** Start Records for processing **
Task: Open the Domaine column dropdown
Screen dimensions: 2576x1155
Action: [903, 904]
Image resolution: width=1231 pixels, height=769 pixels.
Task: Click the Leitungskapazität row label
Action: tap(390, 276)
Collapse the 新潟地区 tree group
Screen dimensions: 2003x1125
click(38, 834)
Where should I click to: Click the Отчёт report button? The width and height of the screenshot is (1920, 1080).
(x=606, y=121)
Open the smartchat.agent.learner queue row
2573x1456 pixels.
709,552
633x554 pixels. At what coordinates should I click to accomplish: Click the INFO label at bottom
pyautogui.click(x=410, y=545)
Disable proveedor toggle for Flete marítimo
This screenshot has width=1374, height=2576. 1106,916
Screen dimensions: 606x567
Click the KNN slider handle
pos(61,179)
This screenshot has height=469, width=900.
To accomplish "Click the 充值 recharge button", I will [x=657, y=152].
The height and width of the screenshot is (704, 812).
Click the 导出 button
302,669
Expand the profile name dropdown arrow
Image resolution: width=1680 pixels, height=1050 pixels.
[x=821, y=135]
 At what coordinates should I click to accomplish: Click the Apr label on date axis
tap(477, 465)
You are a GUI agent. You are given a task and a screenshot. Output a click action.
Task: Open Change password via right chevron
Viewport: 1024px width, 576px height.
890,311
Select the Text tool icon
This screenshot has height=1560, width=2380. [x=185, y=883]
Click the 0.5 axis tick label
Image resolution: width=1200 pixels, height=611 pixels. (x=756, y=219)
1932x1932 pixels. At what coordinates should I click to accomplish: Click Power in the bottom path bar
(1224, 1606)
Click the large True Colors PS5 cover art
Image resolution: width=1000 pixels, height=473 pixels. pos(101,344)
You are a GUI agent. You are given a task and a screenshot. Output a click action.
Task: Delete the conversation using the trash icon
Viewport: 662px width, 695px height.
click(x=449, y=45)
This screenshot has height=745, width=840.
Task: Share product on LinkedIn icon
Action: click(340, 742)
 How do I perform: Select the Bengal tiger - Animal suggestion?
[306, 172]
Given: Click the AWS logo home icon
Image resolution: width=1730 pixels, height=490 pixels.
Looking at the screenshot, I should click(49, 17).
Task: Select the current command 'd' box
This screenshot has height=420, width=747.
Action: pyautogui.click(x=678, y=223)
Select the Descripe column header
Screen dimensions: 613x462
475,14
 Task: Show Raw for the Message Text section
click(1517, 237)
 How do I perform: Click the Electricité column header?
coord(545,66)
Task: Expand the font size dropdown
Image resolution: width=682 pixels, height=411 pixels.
** End Records for processing **
Task prompt:
Reproduce every line above word for word, from the first to the last.

Task result:
Task: Open the Domaine column dropdown
Screen dimensions: 2576x1155
Action: [903, 904]
Image resolution: width=1231 pixels, height=769 pixels.
Task: Click the Leitungskapazität row label
Action: tap(390, 276)
Collapse the 新潟地区 tree group
Screen dimensions: 2003x1125
click(38, 834)
Where should I click to: Click the Отчёт report button? The width and height of the screenshot is (1920, 1080).
(x=606, y=121)
Open the smartchat.agent.learner queue row
2573x1456 pixels.
709,552
633x554 pixels. At what coordinates should I click to accomplish: Click the INFO label at bottom
pyautogui.click(x=410, y=545)
Disable proveedor toggle for Flete marítimo
This screenshot has width=1374, height=2576. 1106,916
Screen dimensions: 606x567
Click the KNN slider handle
pos(61,179)
This screenshot has height=469, width=900.
To accomplish "Click the 充值 recharge button", I will [x=657, y=152].
The height and width of the screenshot is (704, 812).
Click the 导出 button
302,669
Expand the profile name dropdown arrow
Image resolution: width=1680 pixels, height=1050 pixels.
[x=821, y=135]
 At what coordinates should I click to accomplish: Click the Apr label on date axis
tap(477, 465)
You are a GUI agent. You are given a task and a screenshot. Output a click action.
Task: Open Change password via right chevron
Viewport: 1024px width, 576px height.
890,311
Select the Text tool icon
This screenshot has height=1560, width=2380. [x=185, y=883]
Click the 0.5 axis tick label
Image resolution: width=1200 pixels, height=611 pixels. (x=756, y=219)
1932x1932 pixels. At what coordinates should I click to accomplish: Click Power in the bottom path bar
(1224, 1606)
Click the large True Colors PS5 cover art
Image resolution: width=1000 pixels, height=473 pixels. pos(101,344)
You are a GUI agent. You are given a task and a screenshot. Output a click action.
Task: Delete the conversation using the trash icon
Viewport: 662px width, 695px height.
click(x=449, y=45)
This screenshot has height=745, width=840.
Task: Share product on LinkedIn icon
Action: click(340, 742)
 How do I perform: Select the Bengal tiger - Animal suggestion?
[306, 172]
Given: Click the AWS logo home icon
Image resolution: width=1730 pixels, height=490 pixels.
Looking at the screenshot, I should click(49, 17).
Task: Select the current command 'd' box
This screenshot has height=420, width=747.
Action: pyautogui.click(x=678, y=223)
Select the Descripe column header
Screen dimensions: 613x462
475,14
 Task: Show Raw for the Message Text section
click(1517, 237)
 How do I perform: Click the Electricité column header?
coord(545,66)
Task: Expand the font size dropdown
Image resolution: width=682 pixels, height=411 pixels.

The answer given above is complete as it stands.